TO DO
While you copy the lines below, skip the pictures and keep the rest exact.

MATERIAL TO PROCESS
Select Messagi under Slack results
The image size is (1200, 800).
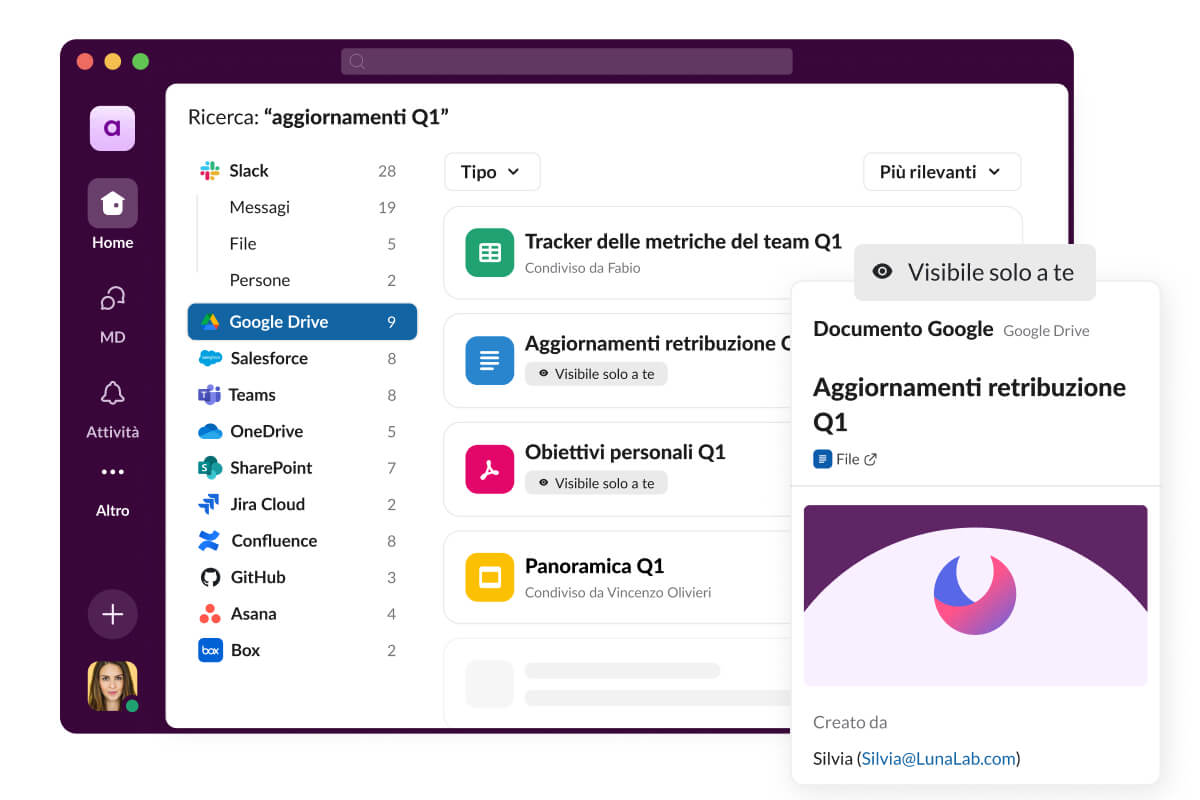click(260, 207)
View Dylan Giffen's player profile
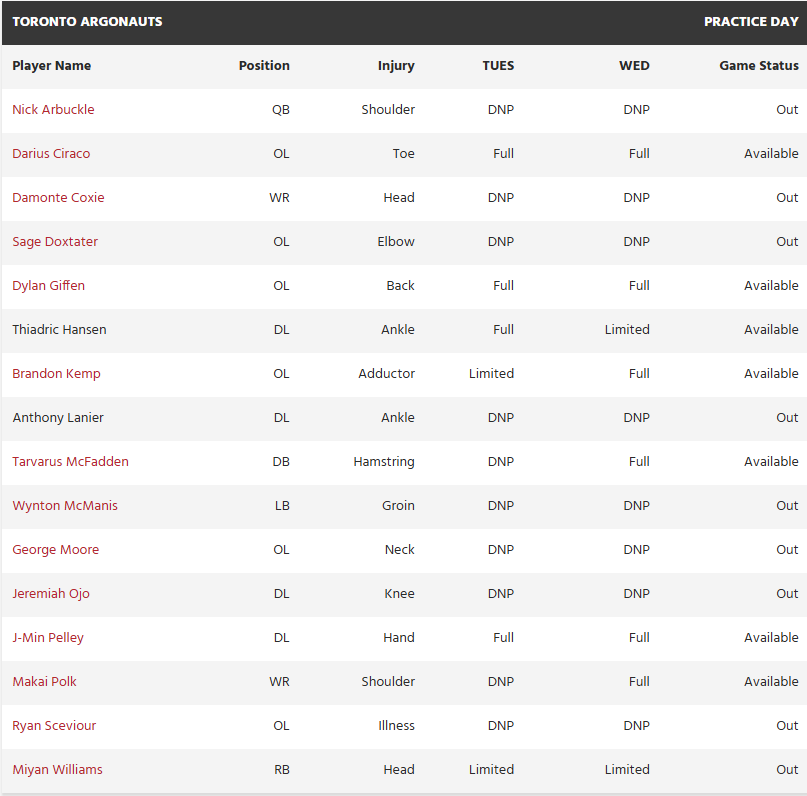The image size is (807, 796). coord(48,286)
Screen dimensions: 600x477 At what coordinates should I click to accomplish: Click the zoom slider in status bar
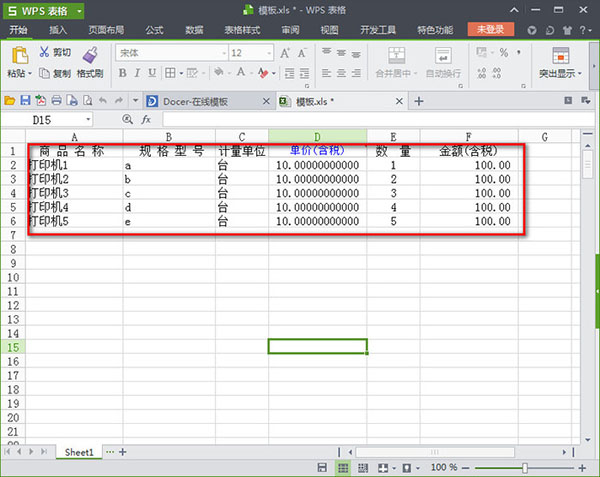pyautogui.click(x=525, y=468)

THE COMPLETED TASK
Select Messagi under Slack results
The image size is (1200, 800).
click(260, 207)
View Dylan Giffen's player profile
The image size is (807, 796). coord(48,286)
Screen dimensions: 600x477 At what coordinates should I click to accomplish: Click the zoom slider in status bar
pyautogui.click(x=525, y=468)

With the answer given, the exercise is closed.